[Saved data entries]

++++

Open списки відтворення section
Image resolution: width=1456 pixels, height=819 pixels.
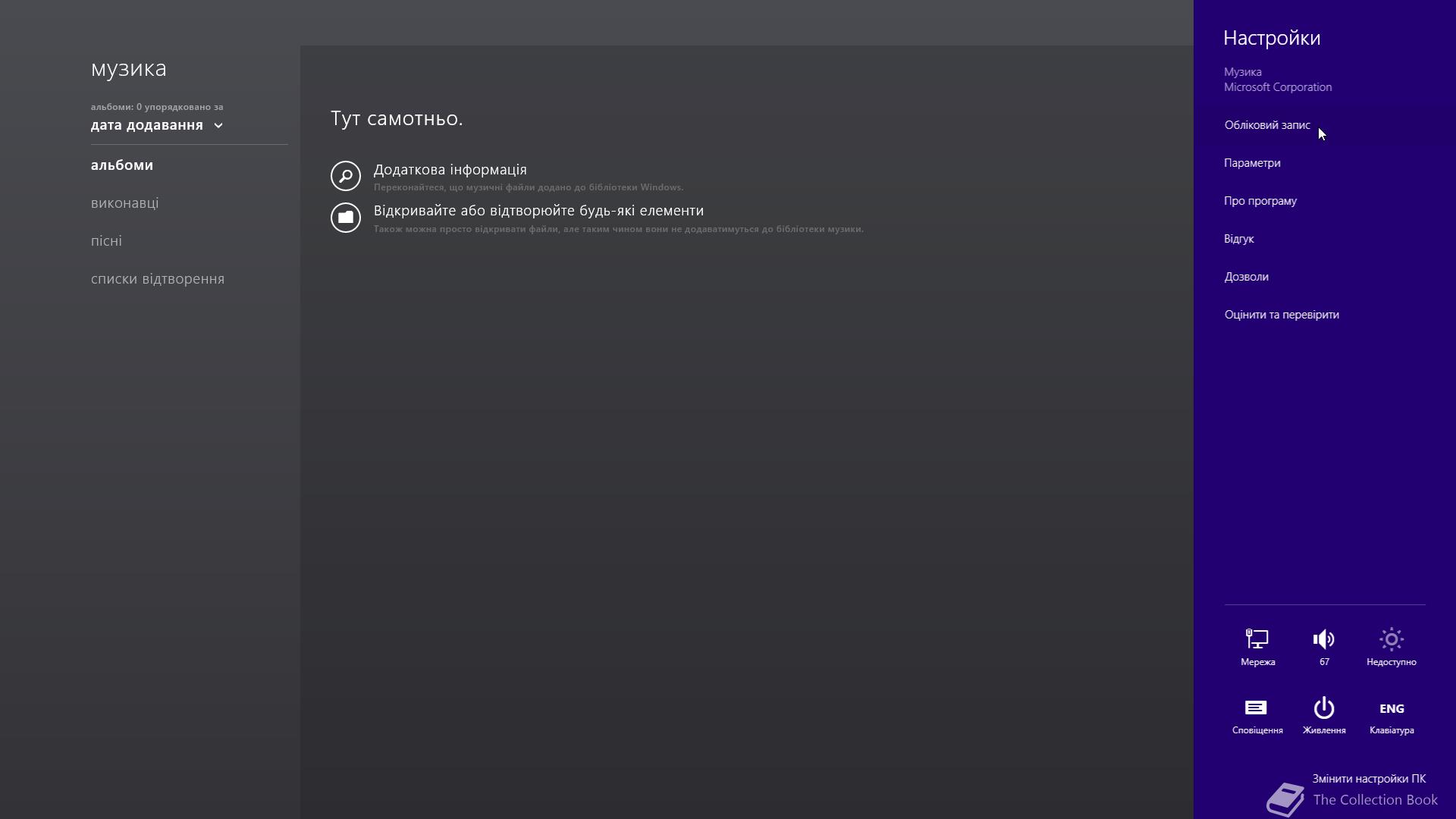click(158, 279)
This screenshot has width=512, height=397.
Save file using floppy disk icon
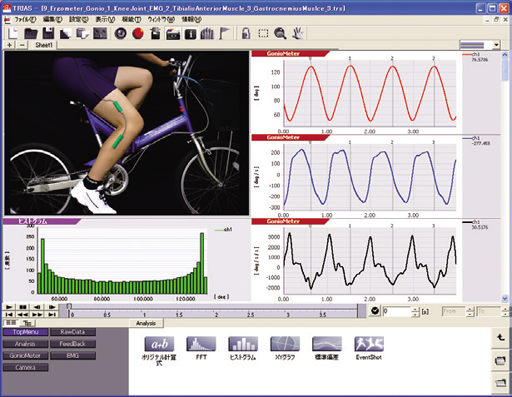[48, 33]
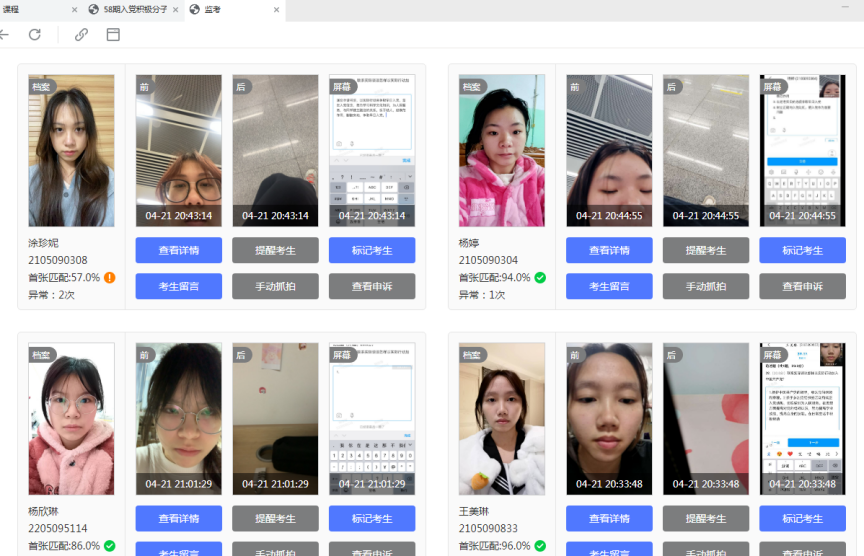Switch to the 58期入党积极分子 tab

point(132,9)

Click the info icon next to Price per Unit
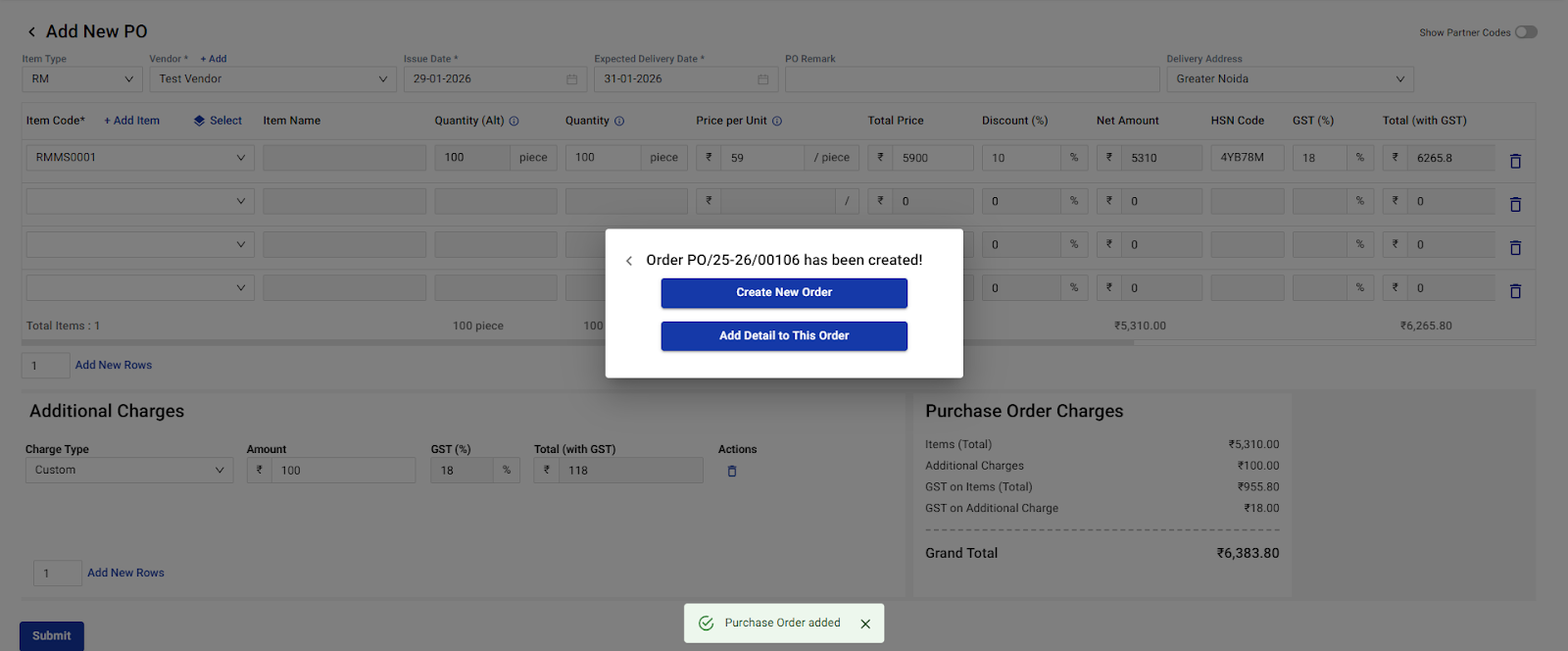[777, 122]
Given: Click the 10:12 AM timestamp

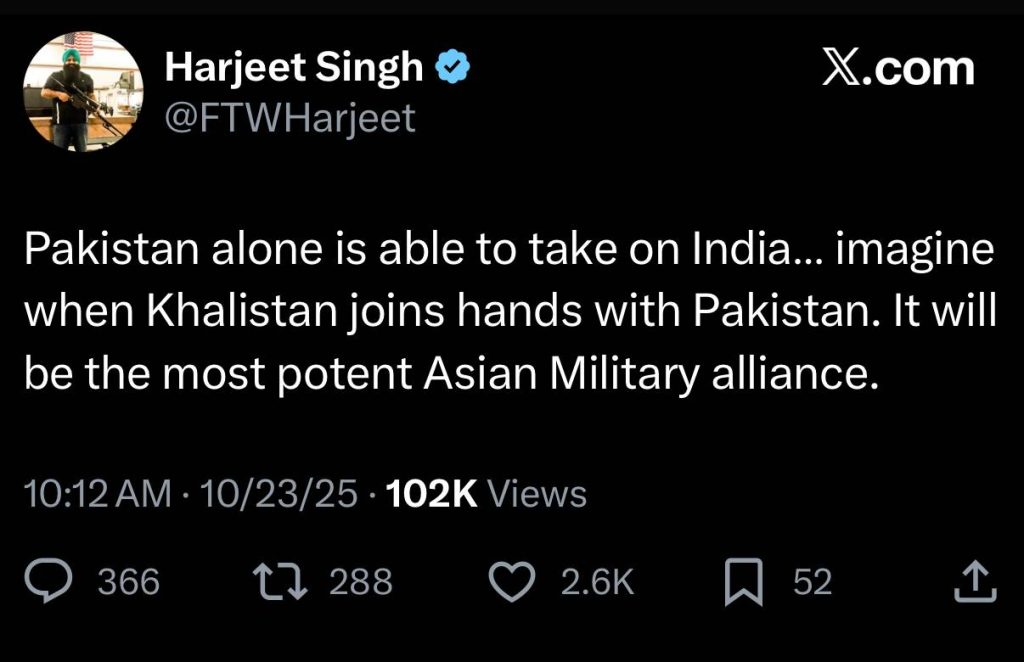Looking at the screenshot, I should pos(96,494).
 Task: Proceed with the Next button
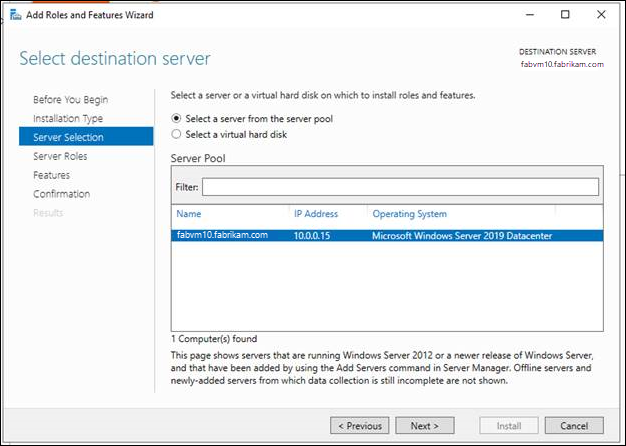pos(425,425)
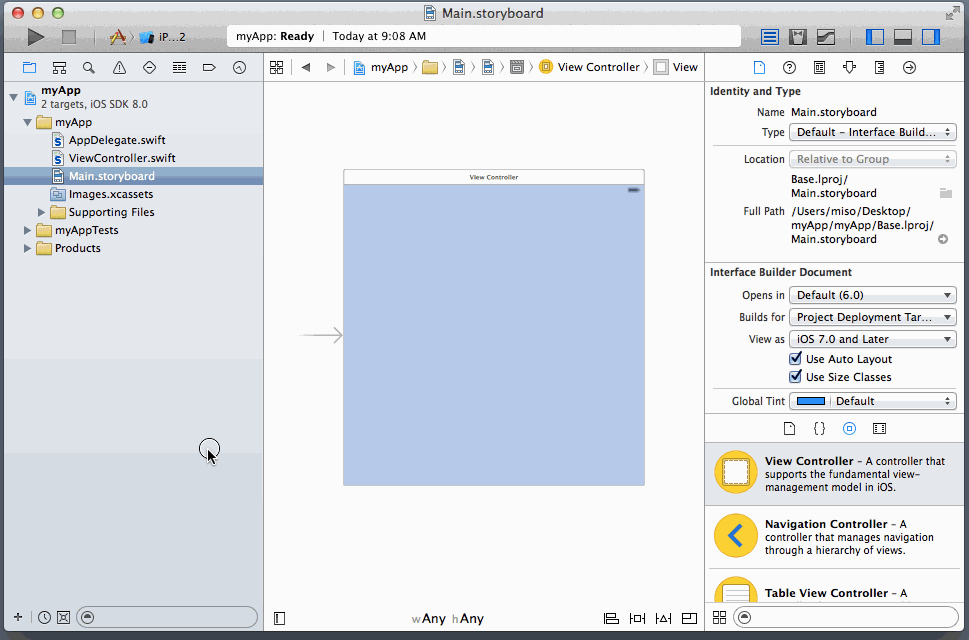Viewport: 969px width, 640px height.
Task: Click the Stop button
Action: (68, 36)
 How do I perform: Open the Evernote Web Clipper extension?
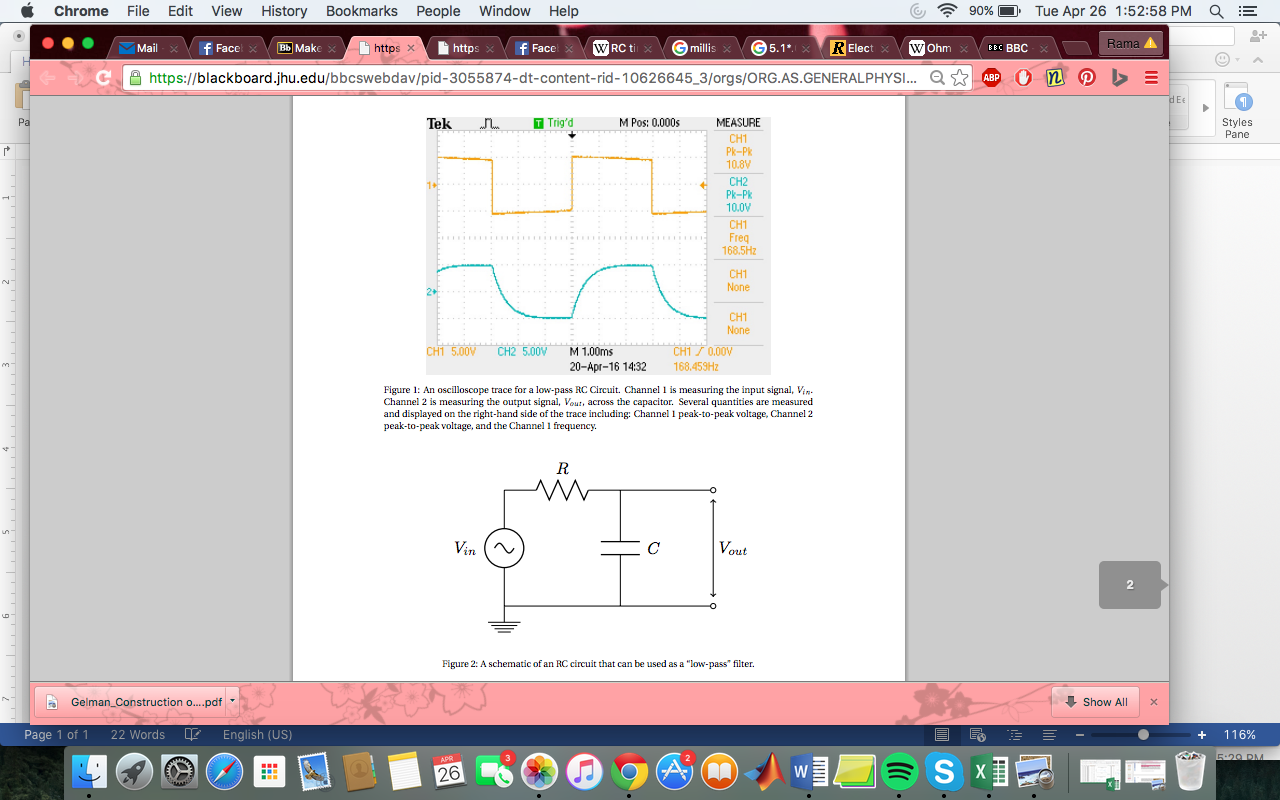click(x=1057, y=78)
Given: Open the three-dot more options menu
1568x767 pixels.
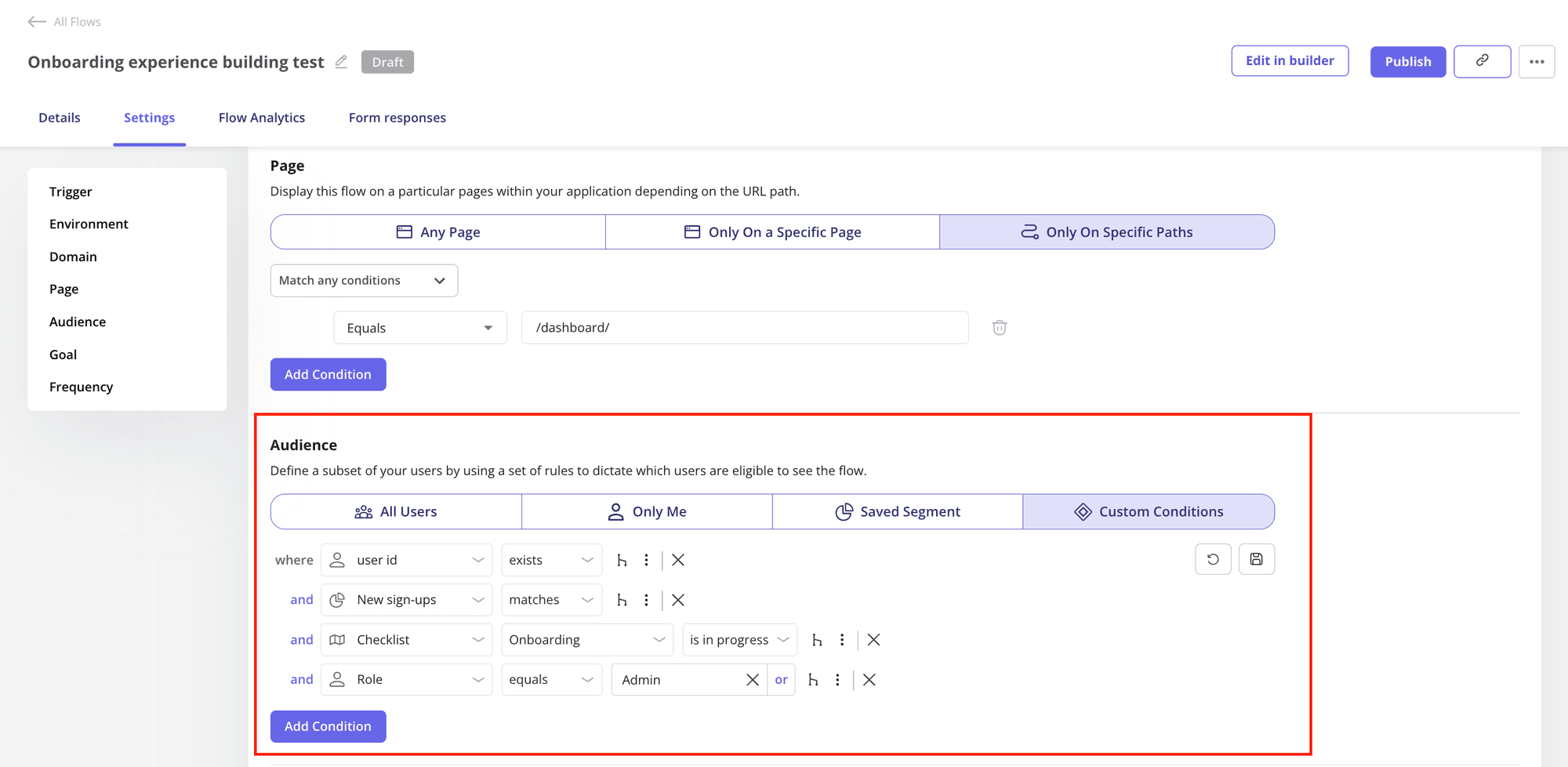Looking at the screenshot, I should (x=1536, y=61).
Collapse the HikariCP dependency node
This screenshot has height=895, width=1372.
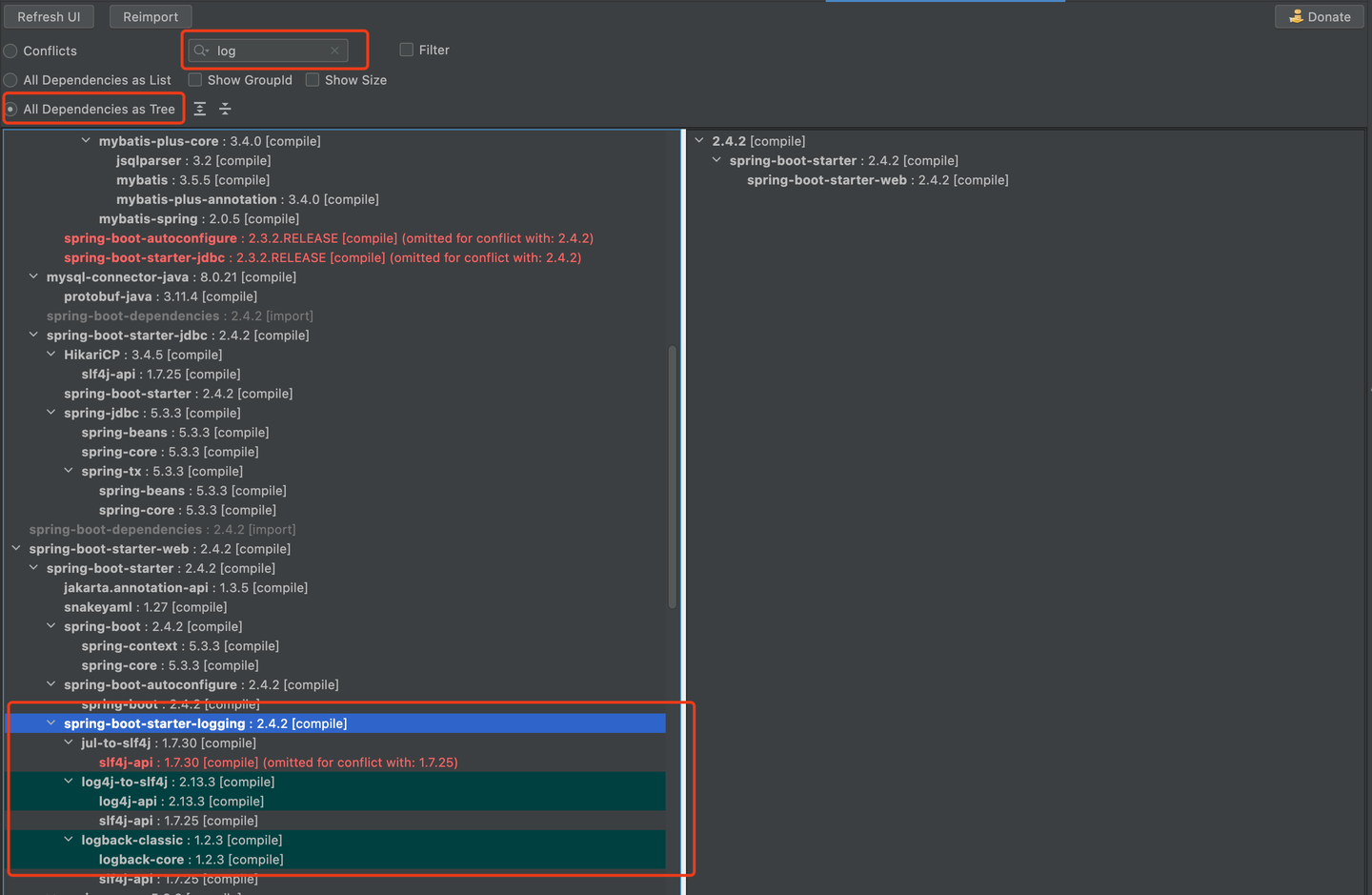[51, 355]
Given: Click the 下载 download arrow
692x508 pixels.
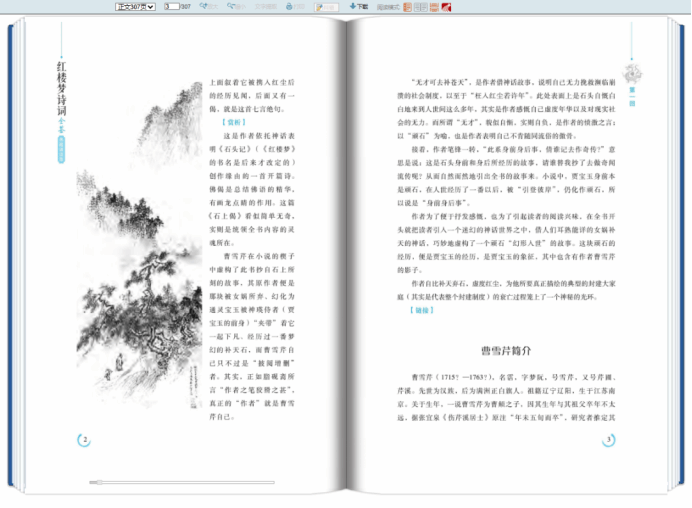Looking at the screenshot, I should pyautogui.click(x=353, y=6).
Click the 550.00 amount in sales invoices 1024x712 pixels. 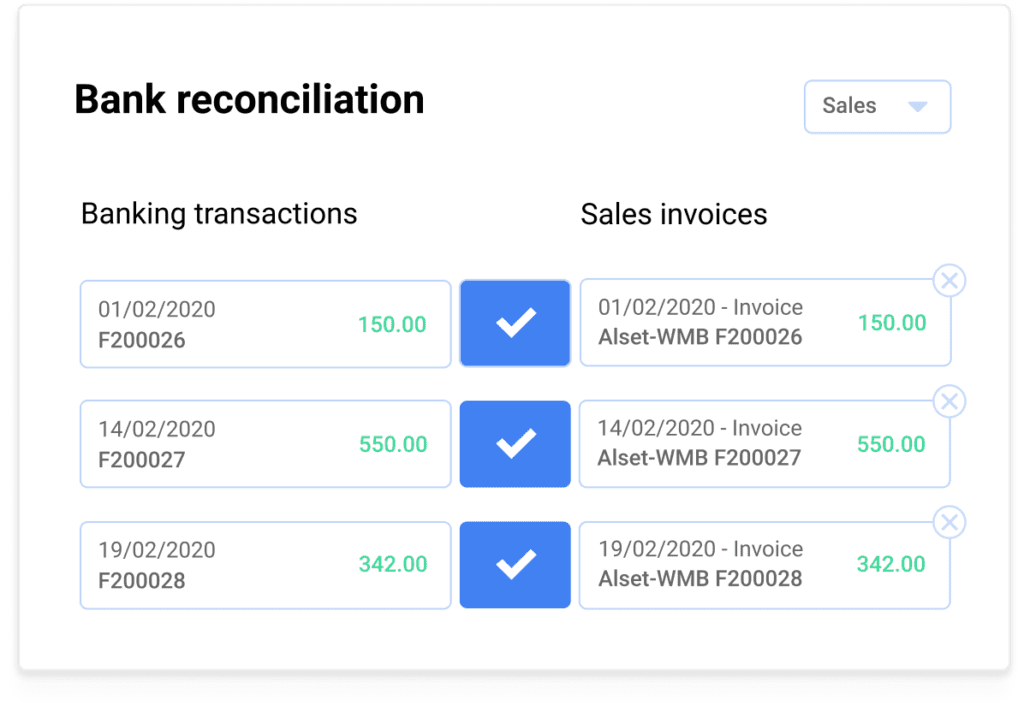tap(892, 444)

++++

▶ _ACTIVITY_
Find the line with "Given: Click the 10:12 AM timestamp" in the data above, and from there retype each line exactly through the line with "Given: Click the 下载 download arrow", skipping the pictures along the way.

▶ _WRITTEN RESPONSE_
Given: Click the 10:12 AM timestamp

Looking at the screenshot, I should pos(96,494).
 Task: Proceed with the Next button
pos(425,425)
Viewport: 969px width, 640px height.
Task: Click the Stop button
Action: (68, 36)
 How do I perform: Open the Evernote Web Clipper extension?
click(x=1057, y=78)
Given: Open the three-dot more options menu
1568x767 pixels.
Looking at the screenshot, I should (x=1536, y=61).
Collapse the HikariCP dependency node
This screenshot has height=895, width=1372.
[51, 355]
Given: Click the 下载 download arrow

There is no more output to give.